Start of Block
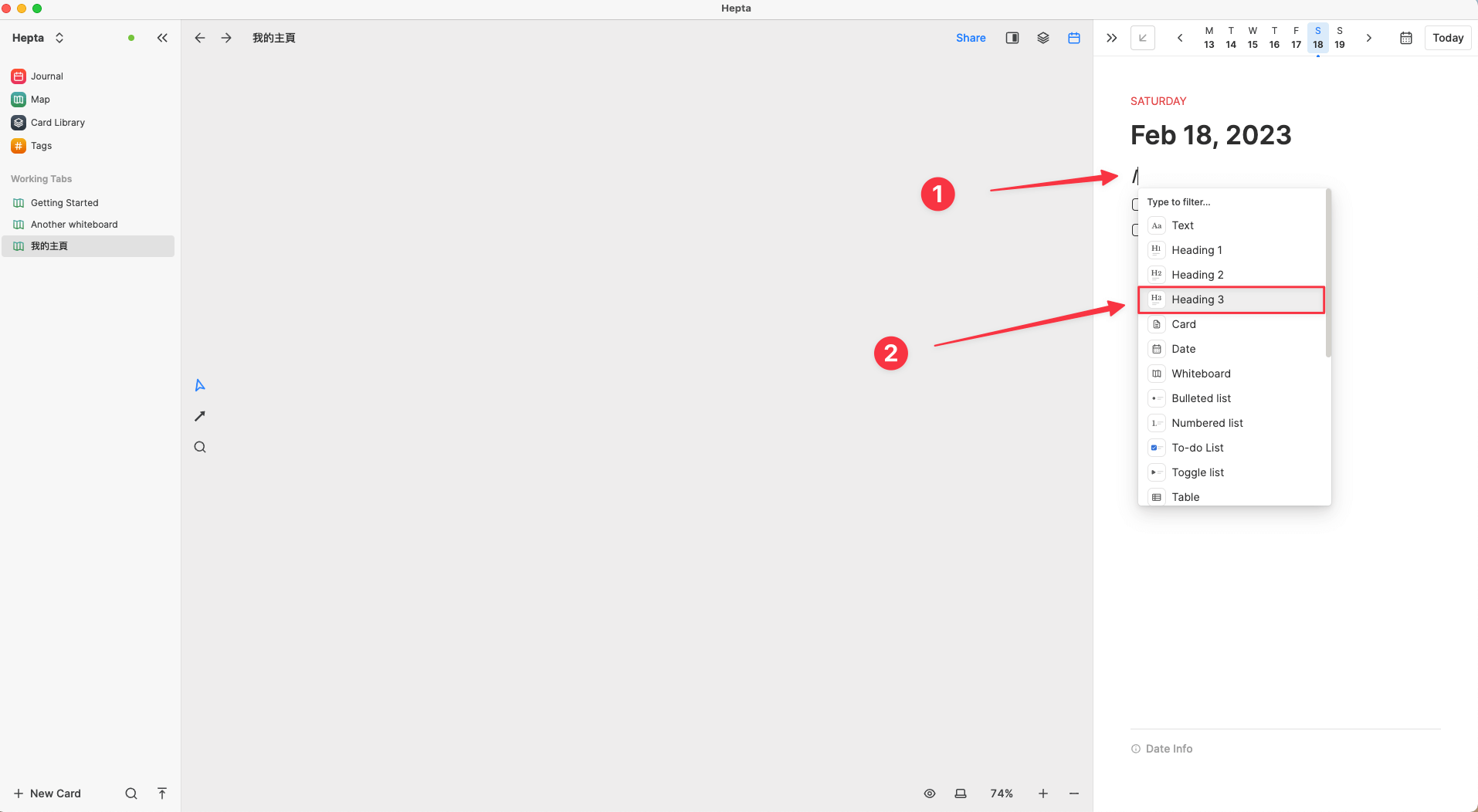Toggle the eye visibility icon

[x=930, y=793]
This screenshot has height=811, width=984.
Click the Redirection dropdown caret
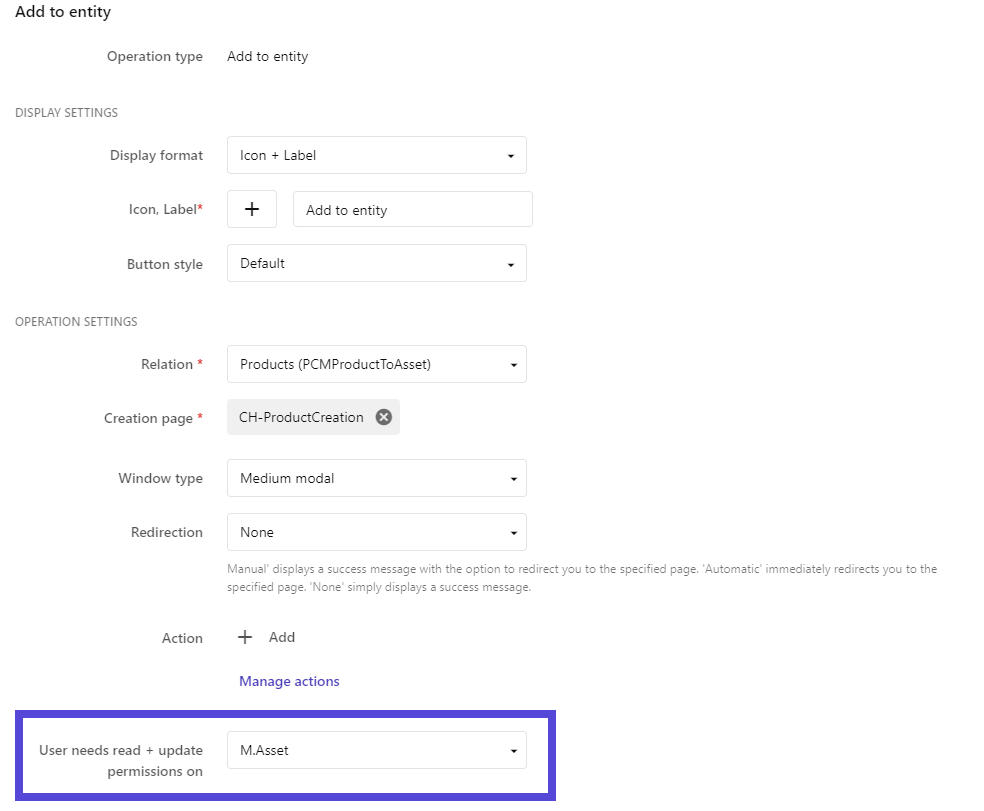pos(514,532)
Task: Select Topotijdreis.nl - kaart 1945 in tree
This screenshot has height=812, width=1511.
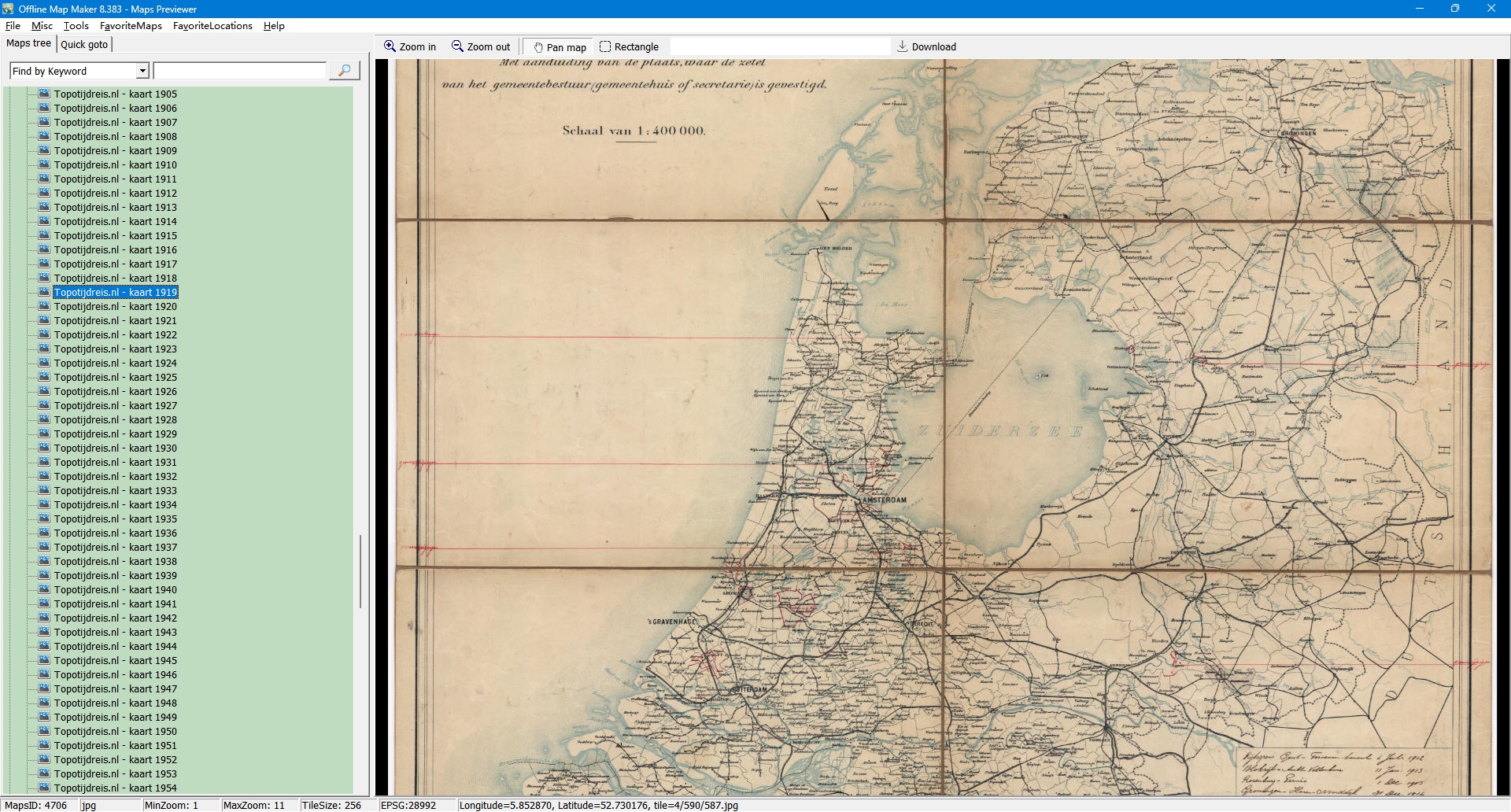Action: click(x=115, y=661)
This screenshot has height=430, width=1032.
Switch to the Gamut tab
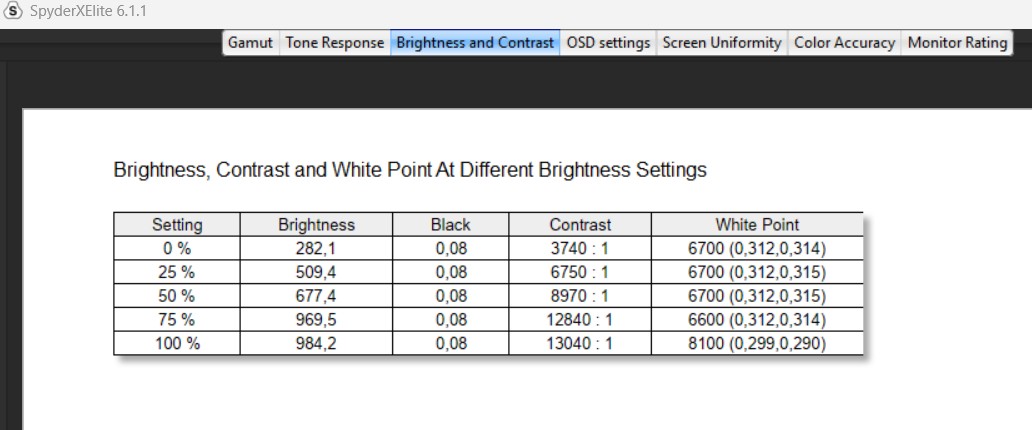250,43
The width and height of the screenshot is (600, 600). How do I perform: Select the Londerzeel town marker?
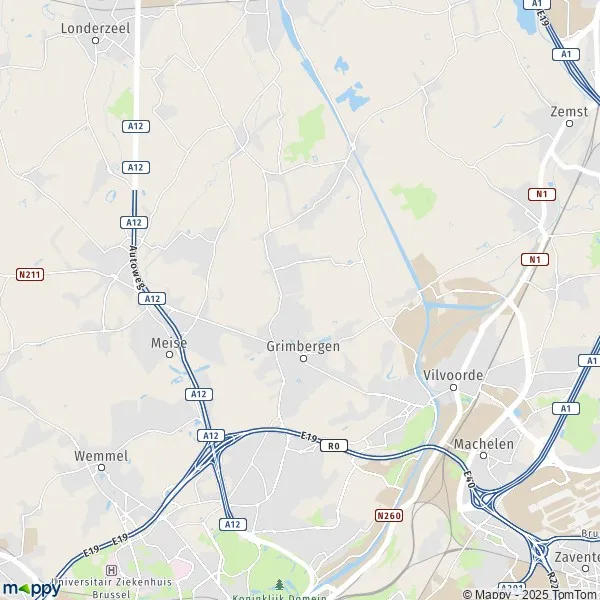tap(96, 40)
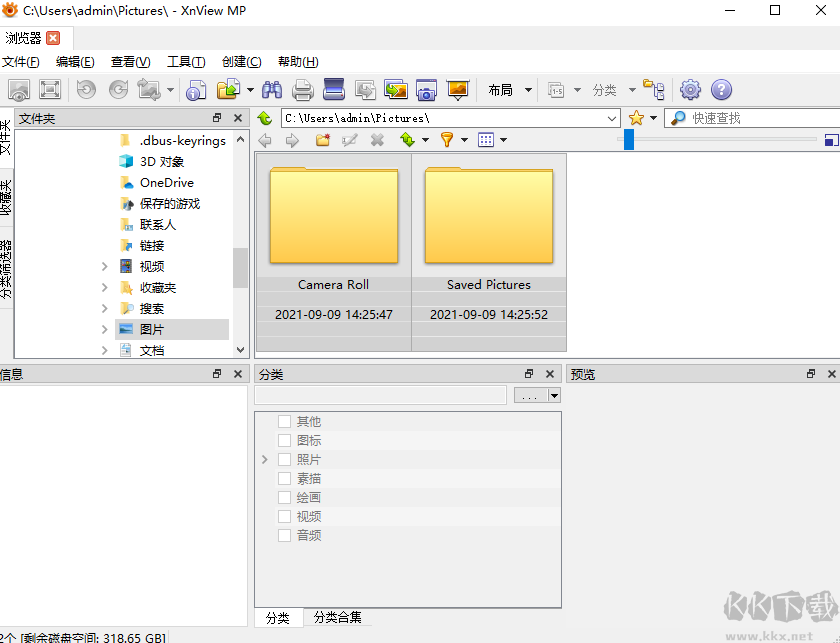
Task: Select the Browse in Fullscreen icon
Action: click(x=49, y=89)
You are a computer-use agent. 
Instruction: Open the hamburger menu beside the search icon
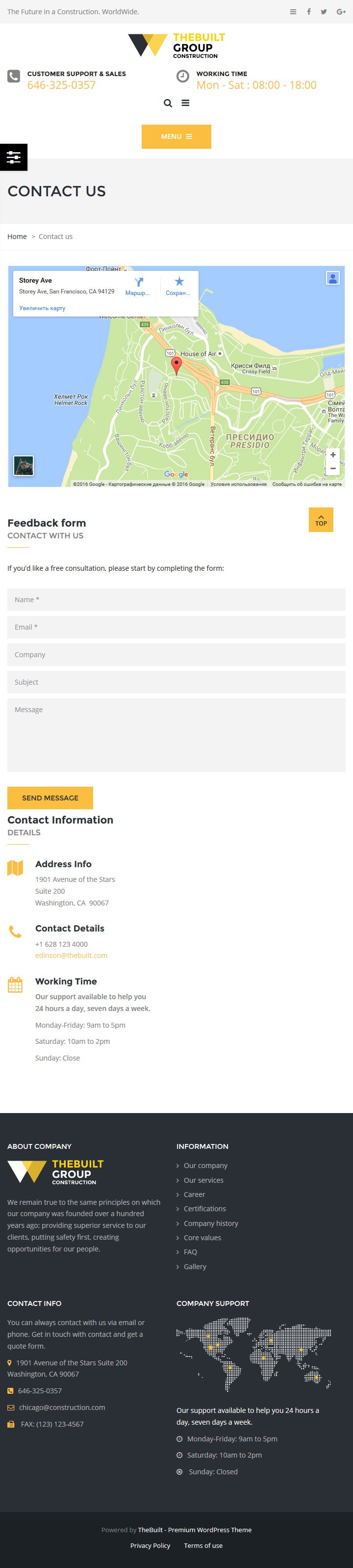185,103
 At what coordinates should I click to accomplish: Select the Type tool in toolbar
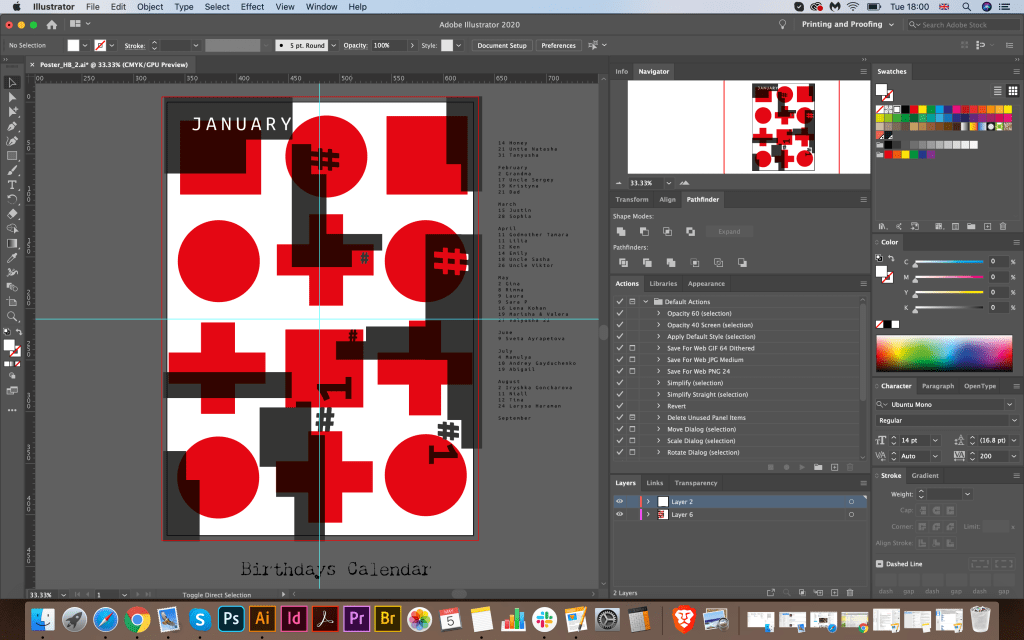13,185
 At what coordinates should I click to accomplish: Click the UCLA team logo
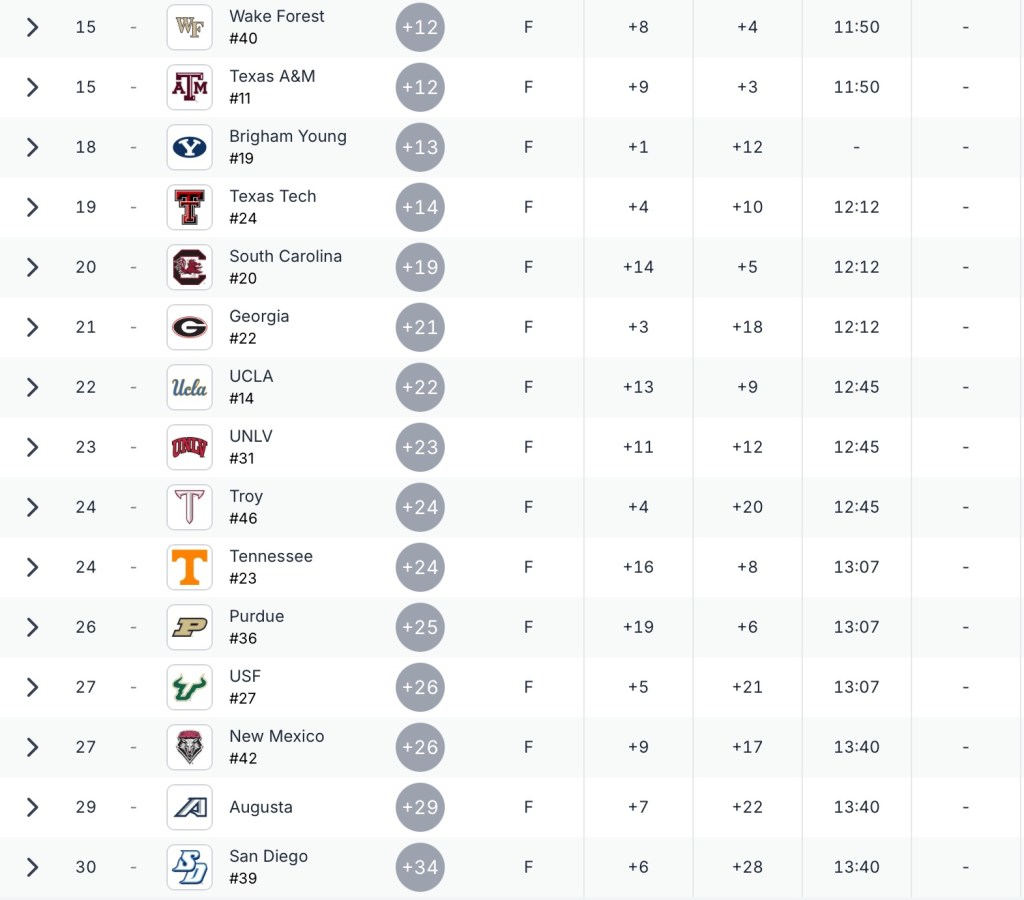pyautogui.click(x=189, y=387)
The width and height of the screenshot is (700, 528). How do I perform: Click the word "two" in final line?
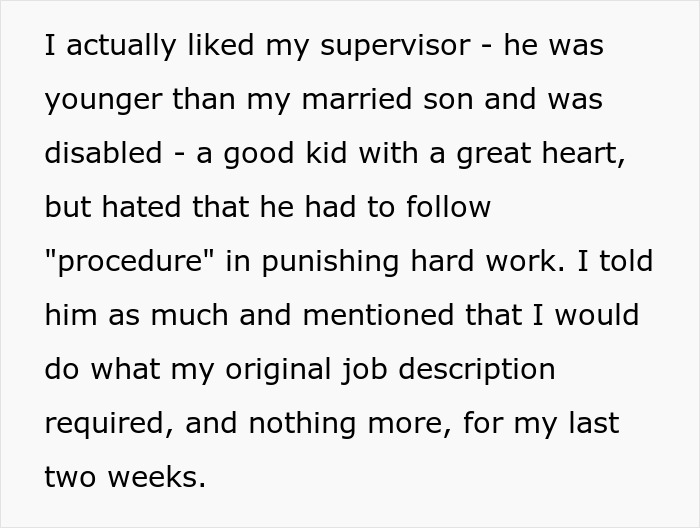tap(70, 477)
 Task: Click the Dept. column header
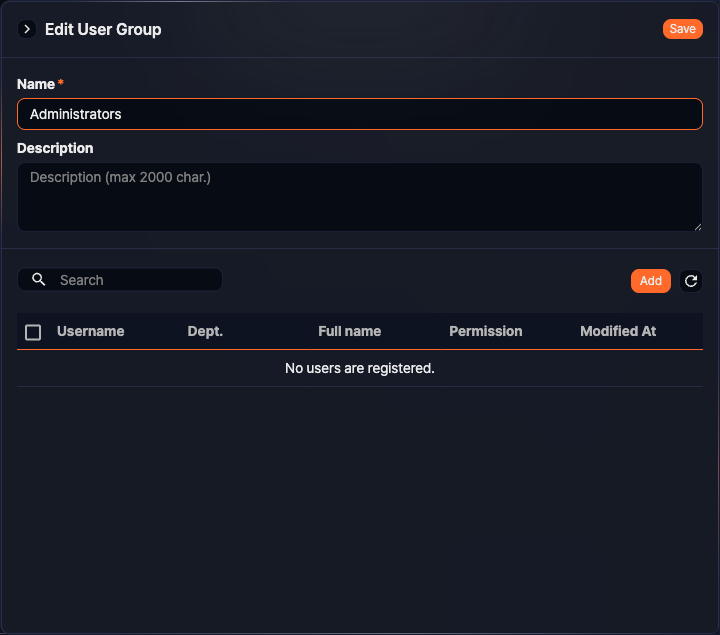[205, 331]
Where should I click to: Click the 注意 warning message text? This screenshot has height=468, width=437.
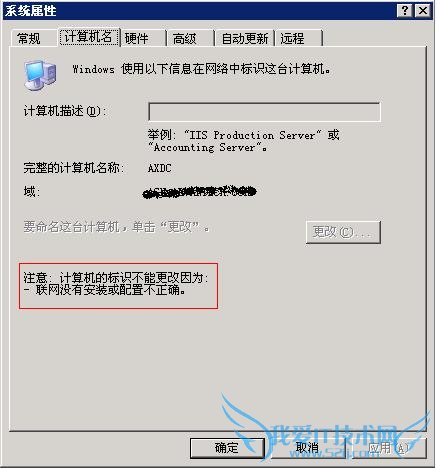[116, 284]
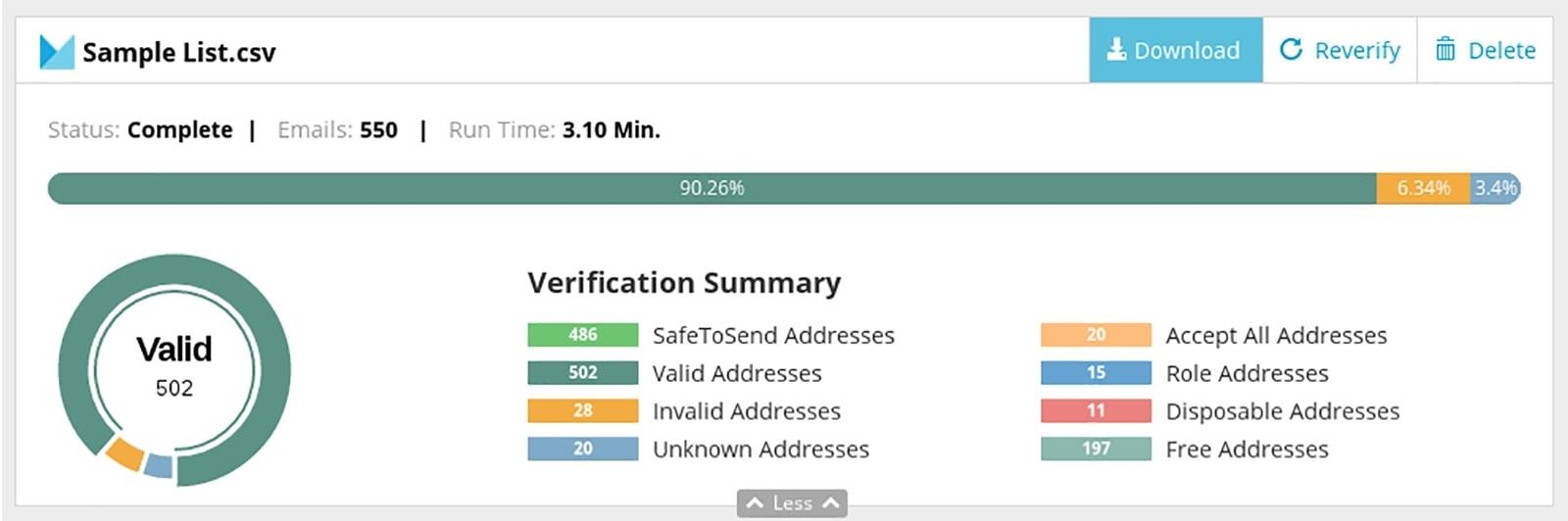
End of Block
• Required work
Each line from the one that contains "This screenshot has height=811, width=984." down to the one that contains "You are a computer-use agent." is to be returned exactly as it stands above, both ends included, with pictures removed.

• Response
This screenshot has height=811, width=984.
Click the Redirection dropdown caret
pos(514,532)
Task: Select Topotijdreis.nl - kaart 1945 in tree
This screenshot has height=812, width=1511.
Action: click(x=115, y=661)
This screenshot has height=430, width=1032.
Switch to the Gamut tab
250,43
The width and height of the screenshot is (600, 600). How do I perform: Select the Londerzeel town marker?
tap(96, 40)
Task: Select the Browse in Fullscreen icon
Action: click(x=49, y=89)
You are a computer-use agent. 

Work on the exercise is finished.